Il faut écouter ce mot, regain, s’enivrer des syllabes en le prononçant : RE… GAIN, le faire sonner comme un musicien… Alors, espiègle, il ne cesse de ricocher en sens insoupçonnés. Un regain, et l’on devine qu’on gagnera deux fois. Et je pense à Molière, dans Dom Juan, pour qui « les commencements ont des charmes inexprimables ». Le regain, n’est-ce pas un commencement qui se donnerait une seconde chance?

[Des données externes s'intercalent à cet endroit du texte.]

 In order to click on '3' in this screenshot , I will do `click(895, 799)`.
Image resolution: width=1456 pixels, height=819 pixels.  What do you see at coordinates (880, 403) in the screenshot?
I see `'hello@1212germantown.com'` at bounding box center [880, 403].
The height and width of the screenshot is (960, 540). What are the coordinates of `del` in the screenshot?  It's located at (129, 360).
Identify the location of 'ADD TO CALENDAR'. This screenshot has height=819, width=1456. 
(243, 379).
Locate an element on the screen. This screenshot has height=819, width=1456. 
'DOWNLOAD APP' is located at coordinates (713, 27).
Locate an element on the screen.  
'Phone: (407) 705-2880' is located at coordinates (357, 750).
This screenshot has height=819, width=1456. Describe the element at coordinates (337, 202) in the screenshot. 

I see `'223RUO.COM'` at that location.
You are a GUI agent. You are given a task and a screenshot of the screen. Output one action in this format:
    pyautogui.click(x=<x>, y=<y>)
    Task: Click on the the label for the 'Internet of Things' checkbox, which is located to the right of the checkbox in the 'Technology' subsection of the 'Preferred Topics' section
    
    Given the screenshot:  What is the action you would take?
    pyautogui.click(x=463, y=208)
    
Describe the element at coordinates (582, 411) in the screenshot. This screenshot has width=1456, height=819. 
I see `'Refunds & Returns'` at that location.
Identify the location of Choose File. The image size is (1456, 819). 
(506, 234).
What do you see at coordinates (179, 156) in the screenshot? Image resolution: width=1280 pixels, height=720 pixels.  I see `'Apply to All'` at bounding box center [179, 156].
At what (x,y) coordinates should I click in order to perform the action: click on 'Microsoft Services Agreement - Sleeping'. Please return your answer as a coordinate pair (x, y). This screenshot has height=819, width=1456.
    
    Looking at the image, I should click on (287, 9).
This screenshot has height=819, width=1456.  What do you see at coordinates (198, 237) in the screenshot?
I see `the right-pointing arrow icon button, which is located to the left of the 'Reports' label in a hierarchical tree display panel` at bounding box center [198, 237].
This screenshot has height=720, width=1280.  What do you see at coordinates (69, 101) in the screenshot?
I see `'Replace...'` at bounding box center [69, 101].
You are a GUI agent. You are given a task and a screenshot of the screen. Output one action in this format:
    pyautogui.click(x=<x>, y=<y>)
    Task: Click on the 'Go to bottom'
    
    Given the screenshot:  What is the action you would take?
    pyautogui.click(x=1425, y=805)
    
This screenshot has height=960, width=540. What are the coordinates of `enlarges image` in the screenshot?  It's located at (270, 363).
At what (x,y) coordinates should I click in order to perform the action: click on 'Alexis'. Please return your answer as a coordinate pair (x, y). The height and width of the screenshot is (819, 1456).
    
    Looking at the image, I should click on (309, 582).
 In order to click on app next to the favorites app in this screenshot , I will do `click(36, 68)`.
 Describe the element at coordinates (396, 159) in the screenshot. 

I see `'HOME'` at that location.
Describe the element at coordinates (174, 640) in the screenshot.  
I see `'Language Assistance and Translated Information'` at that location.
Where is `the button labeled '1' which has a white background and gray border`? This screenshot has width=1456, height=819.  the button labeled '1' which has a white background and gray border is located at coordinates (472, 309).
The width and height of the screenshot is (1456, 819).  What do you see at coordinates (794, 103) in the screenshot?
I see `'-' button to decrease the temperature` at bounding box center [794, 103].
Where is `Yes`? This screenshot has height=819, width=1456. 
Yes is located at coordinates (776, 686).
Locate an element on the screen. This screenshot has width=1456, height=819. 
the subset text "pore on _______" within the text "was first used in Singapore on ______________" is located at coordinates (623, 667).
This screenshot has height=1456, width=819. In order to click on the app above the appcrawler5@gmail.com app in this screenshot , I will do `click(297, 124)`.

Si le regain s’apprécie en amour, en agriculture, il s’épanouit dans l’ivresse.
Le regain, ce sont ces herbes qui poussent et repoussent après les foins du début d’été. L’automne s’ouvrant, ils font l’objet d’une seconde coupe. Riches, grasses et variées, les graminées qui peuplent les herbages de regain nourrissent en grâce les vaches qui paissent. Les laits issus de ces végétaux offrent des arômes frais et soyeux, bien plus : un bel équilibre entre douceurs, acidités et amertumes. Les fromages de ces laits de regain — fruits mûrs — sont parmi les plus prisés pour leur grande qualité de conservation et leurs saveurs subtiles.
Les fruits remontants sont également dits de regain. Ainsi des figues qui frissonnent d’un automne aux chaleurs capricieuses. Les figues se gorgent alors de soleil pour en chérir la tiédeur sucrée. Plus tard, elles la restitueront aux gourmands initiés, cachant en chaque bouchée un flamboiement sacré.
Framboises et fraises aussi, telle la Reine des vallées, variété ancienne qu’on trouve en fin de printemps pour renaître loin de mai, quand l’été flirte avec l’automne. Ces fruit portent une incroyable et fragile saveur qui n’est pas sans évoquer un autre regain. Celui du corps qui, avant de s’éteindre, donne tout une dernière fois, à l’égal de la flamme d’une bougie qui s’envole en prodige de lumière avant de caresser l’obscurité.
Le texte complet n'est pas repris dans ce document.